At present, outside of infancy, genetic testing for monogenic diabetes focuses on MODY genes. Genetic testing for a syndromic diabetes gene is usually undertaken only when the patient presents with characteristic clinical features suggestive of the syndrome (e.g., m.3243A>G testing if the patient has a personal or maternal family history of diabetes, deafness, and other mitochondrial disease features). This testing strategy is reflected by the lack of comprehensive inclusion of syndromic diabetes genes (with the exception of HNF1B) in gene panels for MODY testing in the National Center for Biotechnology Information (NCBI) gene testing registry (8).

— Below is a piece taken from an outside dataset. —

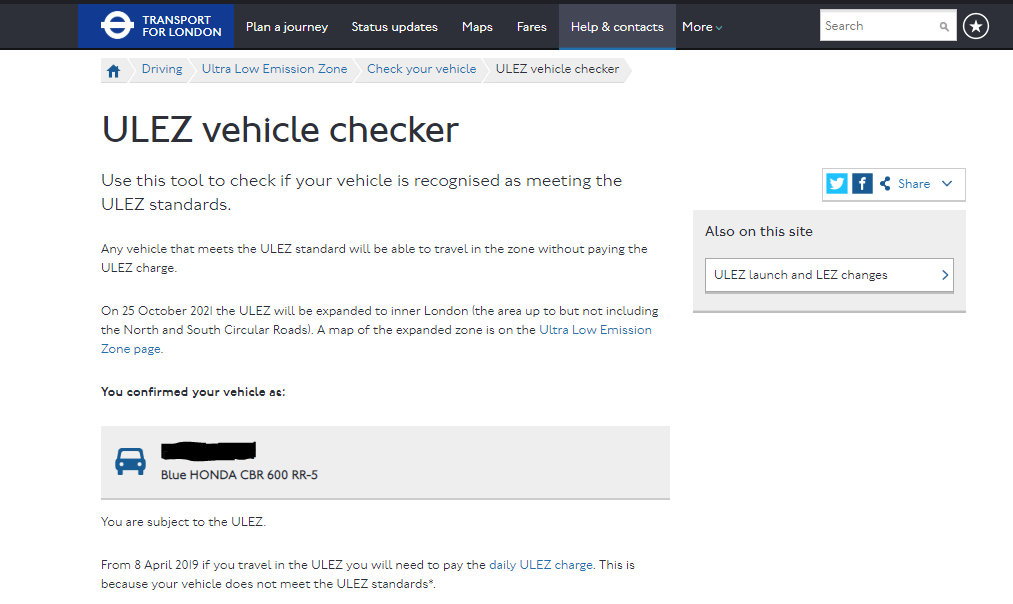This screenshot has width=1013, height=604.
Task: Click into the Search input field
Action: [878, 27]
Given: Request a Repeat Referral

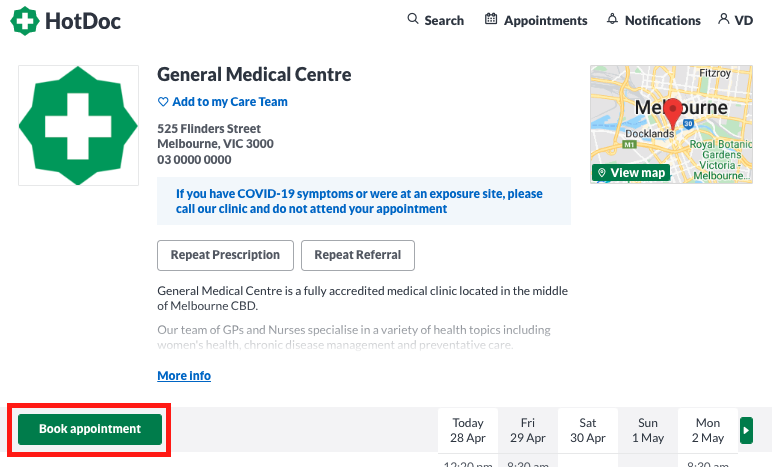Looking at the screenshot, I should (x=357, y=255).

Monogenic syndromic diabetes has variable expressivity of additional syndromic features and can present with isolated diabetes (912). This in conjunction with an overlap of the diabetes phenotype with MODY may result in patients being referred from routine clinical practice for MODY testing rather than for testing for a specific monogenic syndrome (13). However, the proportion of patients with suspected MODY who have a mutation in a syndromic diabetes gene is not known. A high proportion of patients would support changing the current genetic testing strategy to include all syndromic diabetes genes on MODY gene panels, whereas a low proportion would support the current testing strategy of only testing a syndromic diabetes gene if the related clinical features are present. In this study, we analyzed syndromic diabetes genes in a large cohort of patients with suspected MODY in routine clinical care to determine whether syndromic genes should be routinely tested in this population.

Study Cohort

We studied 1,280 unrelated probands who were referred by U.K. clinicians from routine clinical care for MODY genetic testing at the Exeter Genomics Laboratory from 30 November 2011 to 30 November 2018. This cohort represents all probands referred for targeted next-generation sequencing (tNGS) for MODY over this period. Clinical and biological characteristics and family history were provided by clinicians at the time of referral. The suspicion of a MODY diagnosis was made by the referring clinician. In all cases, the referring clinician did not suspect a diagnosis of a monogenic diabetes syndrome, and the clinical features provided by the clinician at the time of testing did not support genetic testing for a specific monogenic diabetes syndrome.

As a comparison cohort, we included 50 patients with an HNF1B and 54 with an m.3243A>G mutation who were referred to the Exeter Genomics Laboratory over the same period from routine clinical care with a suspicion of having the respective monogenic diabetes syndrome by the referring clinician.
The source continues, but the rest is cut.